Unemployment claims fell slightly to 1.5 million last week, the 11th consecutive week the jobless numbers have declined, but higher than economists expected, according to new data from the U.S. Department of Labor released Thursday (June 18).
Initial claims for the week ending June 13 were at 1,508,000, a decrease of 58,000 from the June 6 revised level. The previous week’s number was revised up by 24,000 from 1,542,000 to 1,566,000.
That brings the 12-week total since the onset of COVID-19 to 46 million and makes the 13th straight week that claims have exceeded 1 million.
Economists surveyed by Dow Jones had expected new unemployment claims would be slightly lower at 1.3 million.

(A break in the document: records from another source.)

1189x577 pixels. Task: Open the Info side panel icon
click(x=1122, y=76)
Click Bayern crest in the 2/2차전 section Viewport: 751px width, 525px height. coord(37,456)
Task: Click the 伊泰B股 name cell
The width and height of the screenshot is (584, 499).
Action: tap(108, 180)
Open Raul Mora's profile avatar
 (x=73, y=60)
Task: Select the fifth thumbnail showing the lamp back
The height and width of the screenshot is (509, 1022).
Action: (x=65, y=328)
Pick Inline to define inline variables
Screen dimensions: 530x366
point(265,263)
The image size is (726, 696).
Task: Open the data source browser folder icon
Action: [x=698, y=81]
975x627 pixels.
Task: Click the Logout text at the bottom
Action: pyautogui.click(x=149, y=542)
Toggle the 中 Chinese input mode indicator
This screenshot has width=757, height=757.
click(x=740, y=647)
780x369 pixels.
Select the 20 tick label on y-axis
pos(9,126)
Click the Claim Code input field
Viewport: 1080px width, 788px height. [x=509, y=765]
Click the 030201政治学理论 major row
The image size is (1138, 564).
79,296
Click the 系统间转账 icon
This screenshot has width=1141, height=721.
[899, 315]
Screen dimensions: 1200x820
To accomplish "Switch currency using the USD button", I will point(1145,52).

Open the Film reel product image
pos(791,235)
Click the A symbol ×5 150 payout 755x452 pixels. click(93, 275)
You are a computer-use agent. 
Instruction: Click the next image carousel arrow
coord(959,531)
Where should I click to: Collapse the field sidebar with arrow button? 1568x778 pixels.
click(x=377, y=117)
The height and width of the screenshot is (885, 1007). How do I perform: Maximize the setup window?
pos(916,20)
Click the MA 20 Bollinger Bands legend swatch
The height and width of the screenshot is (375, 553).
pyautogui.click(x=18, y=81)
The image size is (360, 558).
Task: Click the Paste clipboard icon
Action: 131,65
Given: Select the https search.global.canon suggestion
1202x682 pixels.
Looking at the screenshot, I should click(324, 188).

“As one gauge of the sustained level of joblessness three months since this devastating wave began to slam the economy, continuing claims remained elevated but also down slightly from the previous week,” said Mark Hamrick, Bankrate.com senior economic analyst, in a statement. “Like the threat posed by the virus, we must not become complacent about the level of human suffering associated with the economic downturn simply because of its persistence.”
The largest increases in initial claims for the week ending June 6 were in California (27,202), Massachusetts (17,512), Oklahoma (17,149), New York (11,873) and Maryland (9,718), while the largest decreases were in Florida (95,546), Texas (17,001), Georgia (13,909), Michigan (11,454), and Maine (8,034).